Golem Gates is not a proper RTS, nor is it really a card game, nor is it any sort of MOBA, but it does barrow elements from all three and glue them together in to a fairly fun experience. Two small disclaimers: 1) Golem Gates is not finished yet, so in leau of a review, this is a sort of preview; 2) I don’t like MOBA games. So those out of the way, lets take a look at what its core, is basically one of those push pull arcade games reminiscent of Demigod (2009) smashed together with some base building and a little bit of tower defense, and a card aspect that will probably only confuse most players at first, but if you drill down makes sense enough to pass muster.

Gameplay is very RTS like. You start with one hero unit (think Supreme Commander with out bases) who can spawn In using cards various other units. You can then control these units, and march them down various “lanes” to capture points to increase your resources to spawn more units.

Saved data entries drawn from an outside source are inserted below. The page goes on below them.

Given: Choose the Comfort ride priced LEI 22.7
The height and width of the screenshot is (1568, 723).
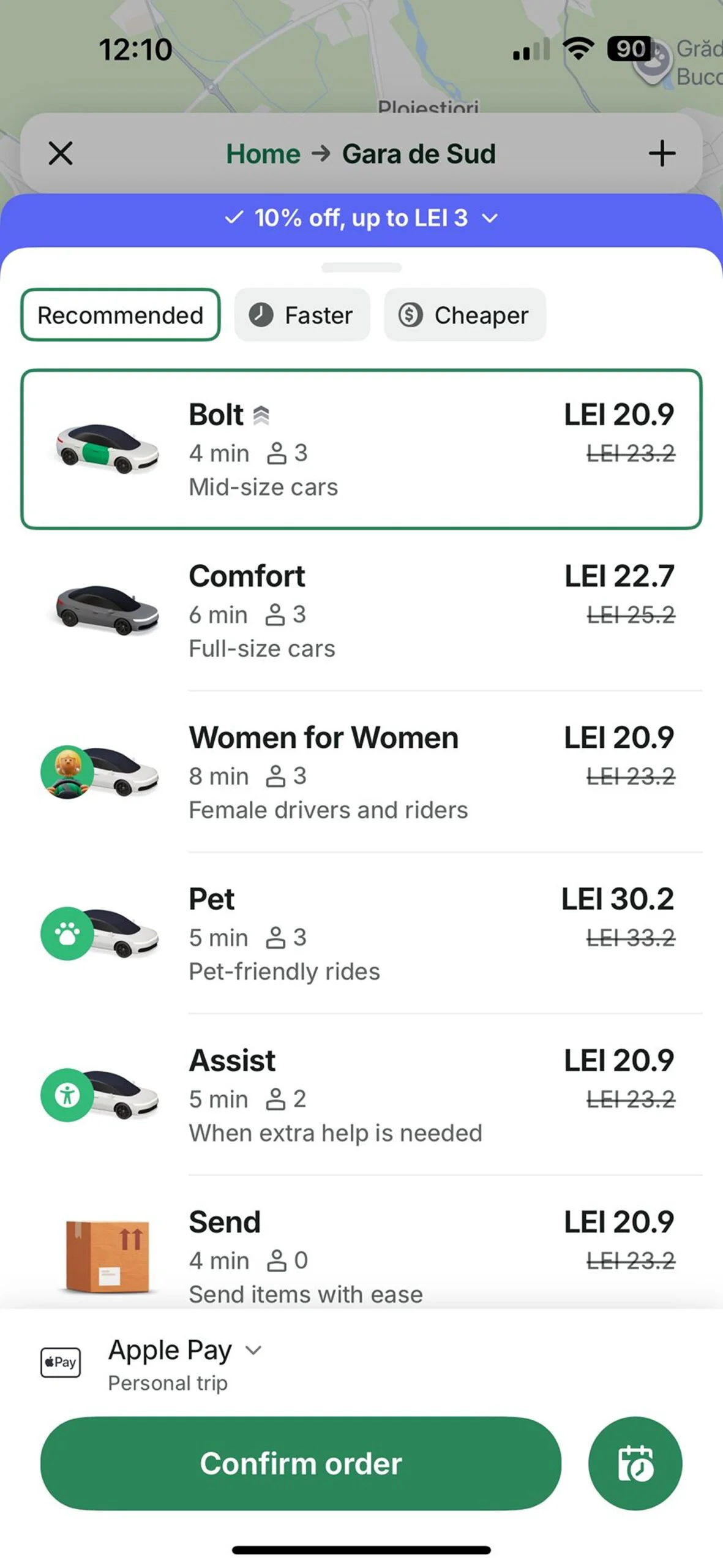Looking at the screenshot, I should pyautogui.click(x=429, y=610).
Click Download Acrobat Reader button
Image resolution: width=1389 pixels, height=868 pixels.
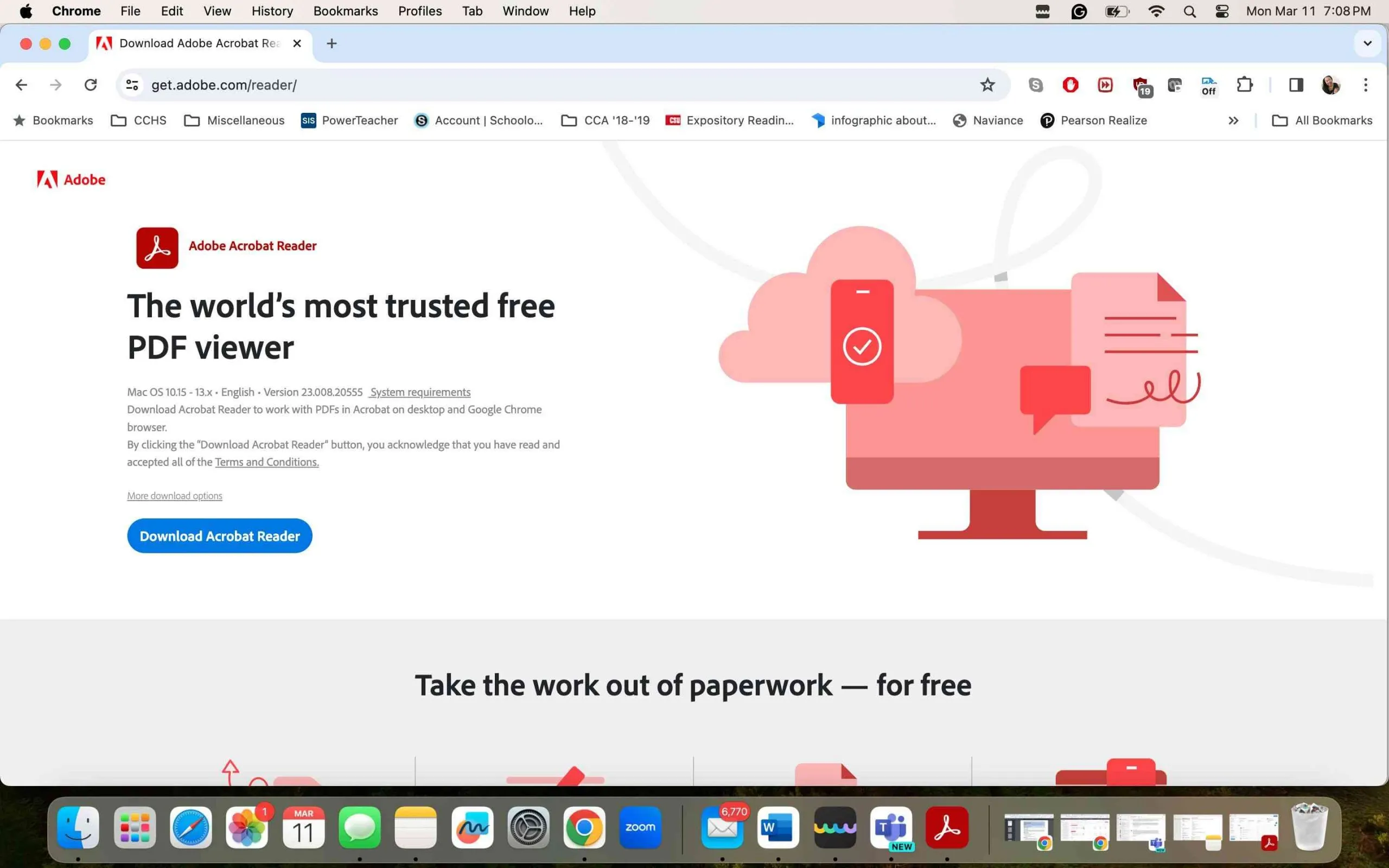[x=219, y=536]
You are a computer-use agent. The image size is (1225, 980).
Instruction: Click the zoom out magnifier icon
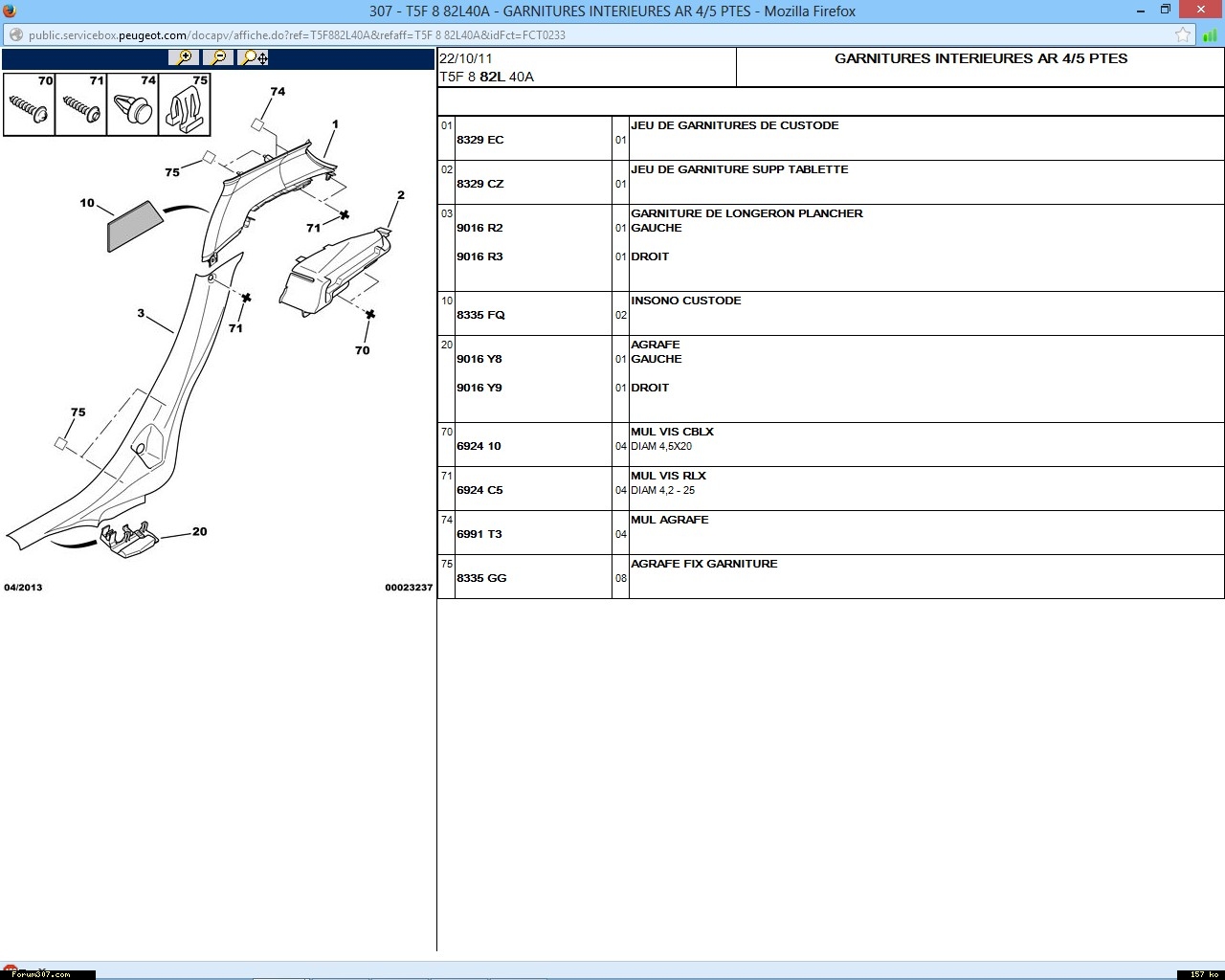(x=218, y=57)
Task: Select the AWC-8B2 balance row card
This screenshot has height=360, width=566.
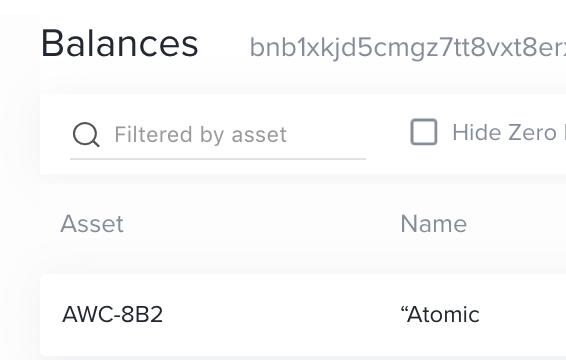Action: tap(303, 315)
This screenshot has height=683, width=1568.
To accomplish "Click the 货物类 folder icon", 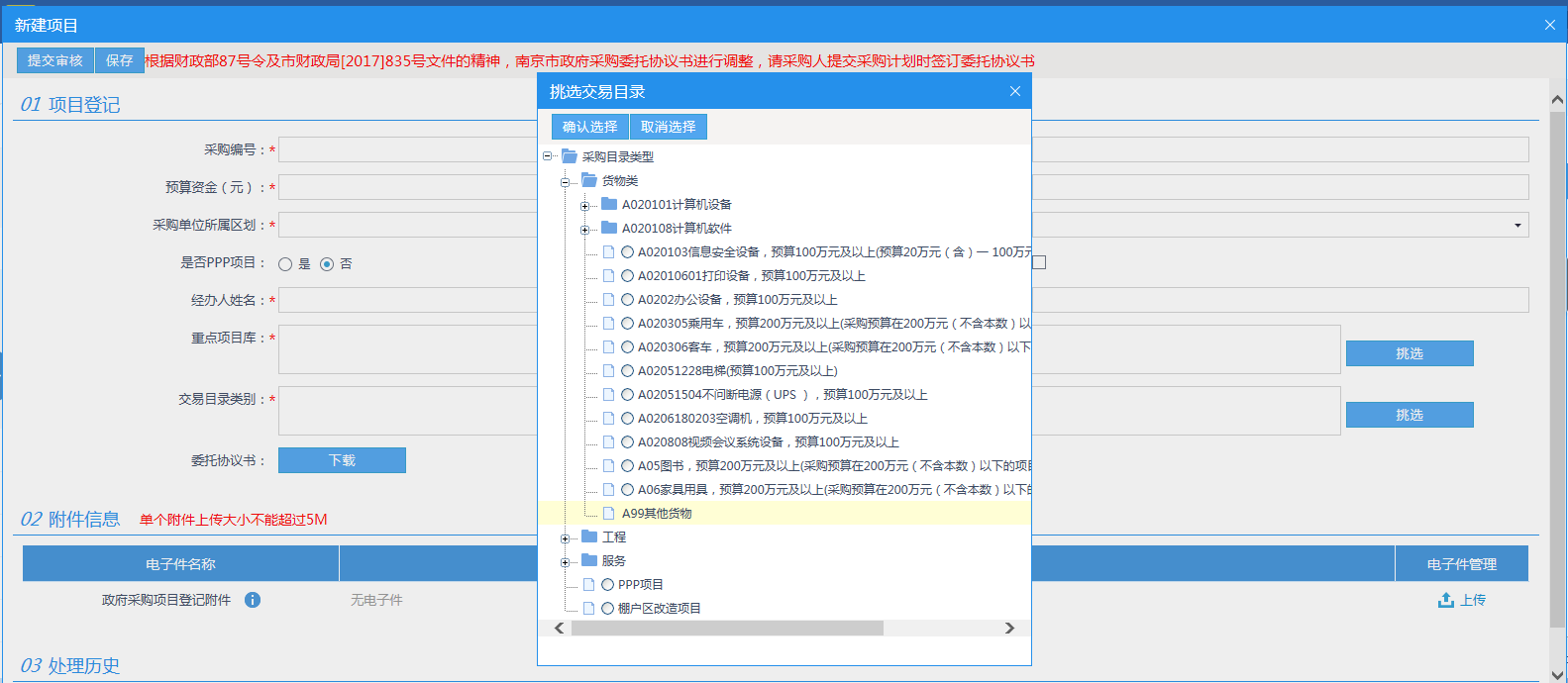I will coord(589,180).
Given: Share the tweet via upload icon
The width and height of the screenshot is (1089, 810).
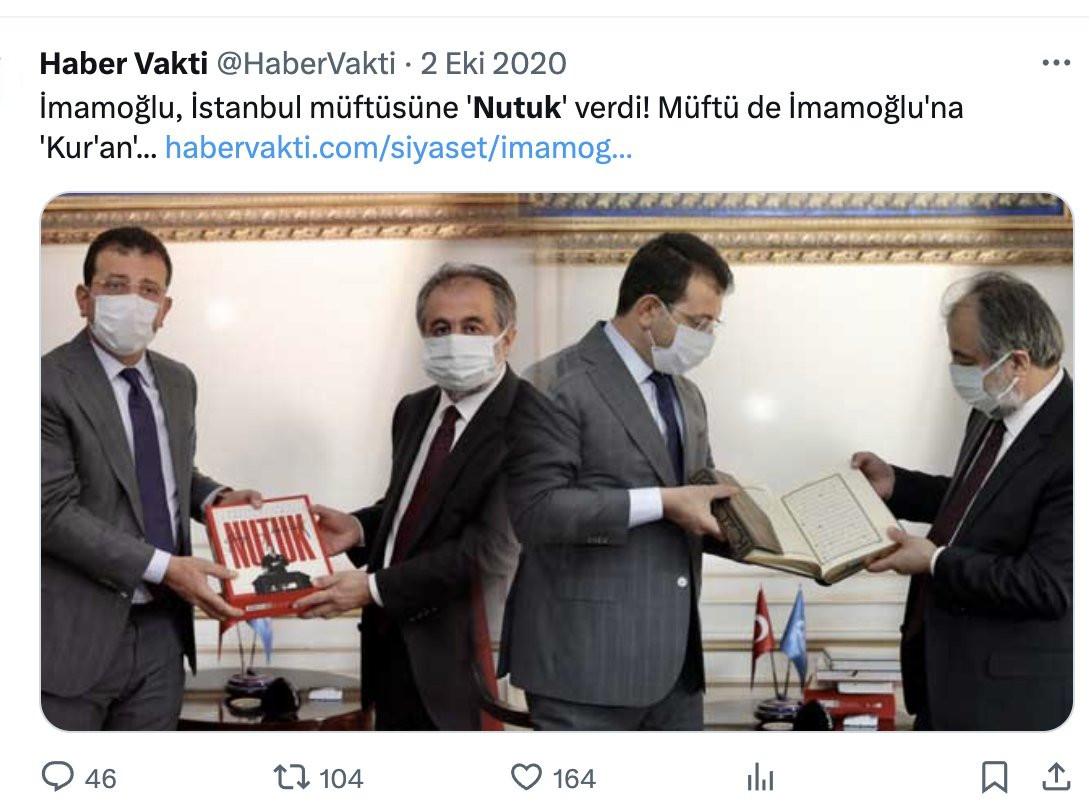Looking at the screenshot, I should click(1056, 777).
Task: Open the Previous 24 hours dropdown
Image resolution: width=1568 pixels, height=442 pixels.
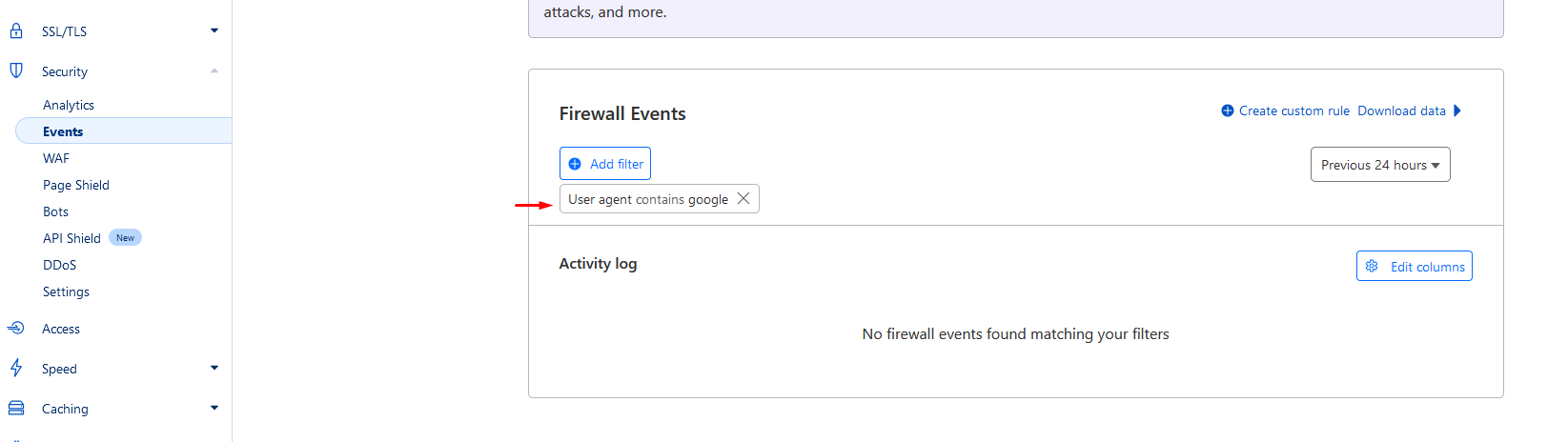Action: (1380, 164)
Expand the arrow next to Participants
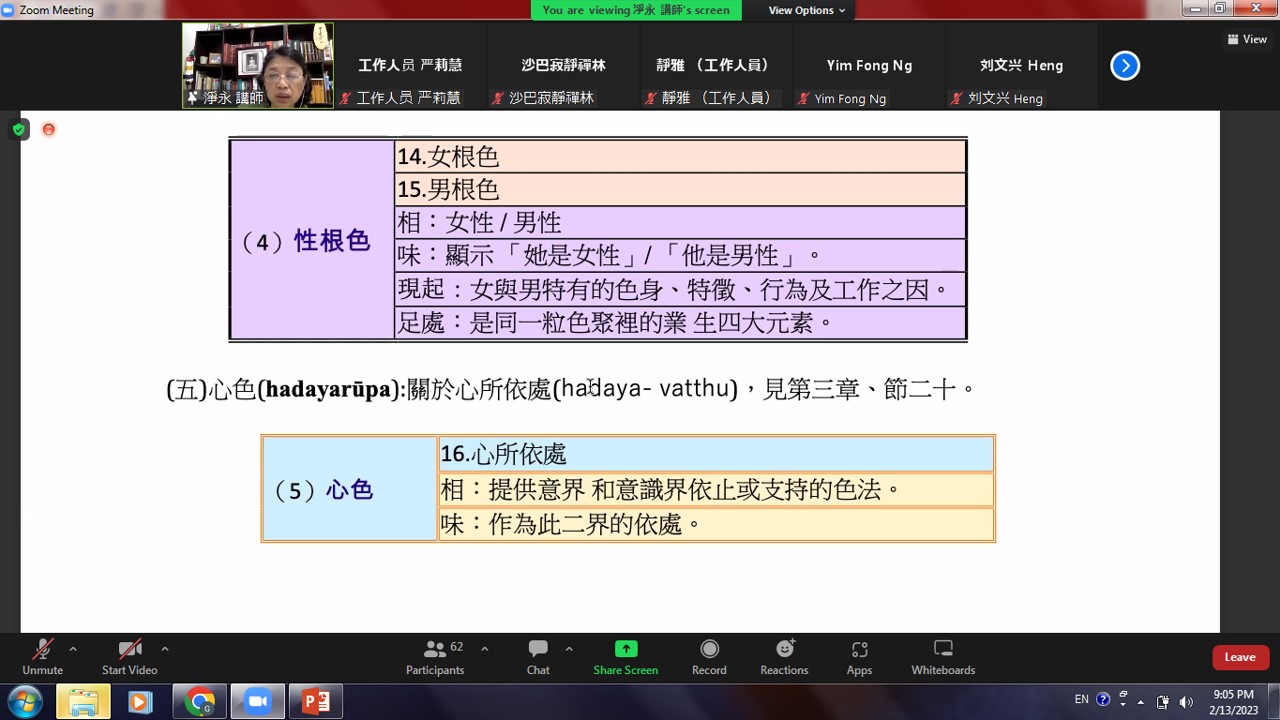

That formula should sound familiar to anyone who has ever played an RTS game post Star Craft II, but Golem Gates manages to mix in some very clever aspects to make it feel more fresh.

 

The first of these is the card deck. Units can only be built after their cards are drawn. Cards is a bit of a misnomer here, I would probably have been more comfortable with calling them units, but that’s a stylistic complaint, rather than a design one. The card deck dictates what sort of units and defenses you can build. You use a currency that’s called energy to play cards, and it recharges constantly at a set rate. To make the game feel more like and RTS and less like a simple push/pull game, you can capture and hold points that generate your energy faster.

This system is basic as can be, but works well enough to force “Strategy”. As a player you have to choose lots of cheap units, or base defenses, or one big unit. There is no tech tree, or research to speak of, but you do have some management to do. You have to keep an eye on your deck size, how much energy you have and your unit placements.

The second is that aforementioned energy. It accrues by itself with no intervention, with one caveat, you can increase how fast it comes in by capturing some points on the map. The maps have a series of lanes, down which you will end up marching your units. These points can be fortified by the few cards that build buildings, most of which are turrets, or traps. I spent some of my energy on turrets at every area where I had captured and this seemed like a good strategy. The rest of my energy I spent on units.

 

Units or cards are the main focus of this games innovation. Instead of allowing you to build a base, and then add to it and have buildings that build units, Golem Gates lets you play cards using energy to create units. This system felt more like one of those old push pull game types I used to play in the Star Craft II arcade than a real RTS, but I did enjoy it. There doesn’t appear to be a lot of the rock, paper, scissors type of game play that Star Craft was famous for, but it does have some strategy. Some cards are used for buffing or nerfing units, and those made the game a little more interesting.

RTS fans will recognize the common UI elements from their favorite franchises

The developers are building a campaign in several parts as they continue development. This has a story, but as of now it’s a bit rough around the edges so I wont be reviewing it at this time. Instead Ill be returning to review this game when it is in full release. Until then I have allowed myself only to play multiplayer, and the skirmish mode in order to not spoil the story.

 

Overall I appreciate the new features, and attept to breathe some life in a genre that has largly expired by modern gaming standards. Golem games is going to be one of those games that I will keep my eyes on as they add more content more cards, and more exciting twists to the age old RTS genre.